It has been more than five months since the Learjet carrying golfer Payne Stewart and five others crashed, killing all aboard. The cause of the accident still has not been determined.

But Wednesday, the Federal Aviation Administration made public three hours of audio tape from the day of the October crash.

An increasingly worried crew of air traffic controllers can be heard trying in vain to reach the plane, and trying to get other pilots to help as the Stewart plane flew on autopilot.

Both civilian and military pilots were able to see the Learjet as it flew steadily on, but none could get an answer from the pilot.

The last radio message from the plane: "Three nine zero bravo alpha," the simple acknowledgment that he had been cleared to climb to 39,000 feet, came at 11:27 a.m.
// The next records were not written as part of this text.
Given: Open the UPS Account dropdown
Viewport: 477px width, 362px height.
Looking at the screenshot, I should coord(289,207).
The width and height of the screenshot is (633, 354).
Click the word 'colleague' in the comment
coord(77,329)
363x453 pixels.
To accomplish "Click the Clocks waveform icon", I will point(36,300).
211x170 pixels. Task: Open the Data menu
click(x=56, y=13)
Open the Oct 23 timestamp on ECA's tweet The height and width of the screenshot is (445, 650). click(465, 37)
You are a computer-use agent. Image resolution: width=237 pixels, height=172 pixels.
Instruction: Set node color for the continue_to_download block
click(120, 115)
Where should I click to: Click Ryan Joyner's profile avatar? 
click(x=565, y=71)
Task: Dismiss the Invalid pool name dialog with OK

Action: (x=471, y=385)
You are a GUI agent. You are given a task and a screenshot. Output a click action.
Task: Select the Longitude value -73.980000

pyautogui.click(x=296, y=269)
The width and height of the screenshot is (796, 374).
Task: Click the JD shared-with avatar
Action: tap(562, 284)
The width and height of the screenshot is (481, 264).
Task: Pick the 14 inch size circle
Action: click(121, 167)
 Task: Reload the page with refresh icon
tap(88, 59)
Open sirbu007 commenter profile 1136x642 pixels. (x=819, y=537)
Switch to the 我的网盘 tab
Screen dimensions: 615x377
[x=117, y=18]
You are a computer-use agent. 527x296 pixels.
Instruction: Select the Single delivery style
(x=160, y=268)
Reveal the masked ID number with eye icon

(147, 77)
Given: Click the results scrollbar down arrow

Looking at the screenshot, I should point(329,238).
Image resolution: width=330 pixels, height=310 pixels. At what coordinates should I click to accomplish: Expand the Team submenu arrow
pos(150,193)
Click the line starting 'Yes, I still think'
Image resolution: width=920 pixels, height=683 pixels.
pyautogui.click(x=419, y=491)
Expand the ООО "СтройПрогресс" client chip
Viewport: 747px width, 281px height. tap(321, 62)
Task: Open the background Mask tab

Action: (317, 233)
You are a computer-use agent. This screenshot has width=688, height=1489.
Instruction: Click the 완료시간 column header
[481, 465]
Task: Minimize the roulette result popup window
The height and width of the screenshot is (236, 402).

Six minutes later, air traffic control at Jacksonville, Fla., radioed the plane, getting no response. Another try three minutes later got no response and controllers quickly became concerned as the craft rose above its assigned altitude.

At 11:38 a.m., a Cubana airliner tried to raise Stewart's plane but advised the controllers he also got no answer.

"OK, thank you," the controller responded. "I think we got a dead pilot up there. He's through his altitude and off course now so we don't know what's going on."

It was not clear whether the controller thought the pilot was dead or meant his radio had gone dead. The FAA made no comment about the tapes.

While the National Transportation Safety Board has yet to determine the cause of the October 25 crash near Aberdeen, S.D., there is some speculation.

Some aviation analysts believe Stewart's plane suffered from depressurization that incapacitated those on board after the plane took off from Orlando, Fla. The plane then continued on a northwest course, apparently on autopilot.

As time wore on, American Airlines and Delta Air Lines planes were asked to try to contact the plane when it was near them. Neither they nor military pilots could get an answer. Some reported seeing the plane.

The controller thanked the other pilots for their help in looking for "this guy that's unresponsive, climbing and ... probably going to die."

The tape was studied by the NTSB in its analysis of the disaster and then returned to the FAA. Its release is a routine post-crash step.

The tape does not include any sounds inside the cabin of the plane. However, the safety board previously reported that alarms were heard on the cockpit voice recorder tape, which also was reviewed. One that signals cabin pressure problems was sounding when the plane crashed in South Dakota. No one was heard talking on the 30-minute cockpit tape from the Learjet 35.

The human body has a limited ability to function above 10,000 feet because there is less oxygen in the air and there is less pressure to force that oxygen through the lungs. Airplanes are pressurized so that the atmoshere inside never feels higher than about 8,000 feet even if the aircraft is flying much higher.

The FAA has reported that Stewart's plane climbed as high as 51,000 feet during its flight across the nation's heartland. The jet, which was supposed to have gone to Dallas, instead flew four hours -- some 1,400 miles -- to South Dakota before running out of fuel and crashing.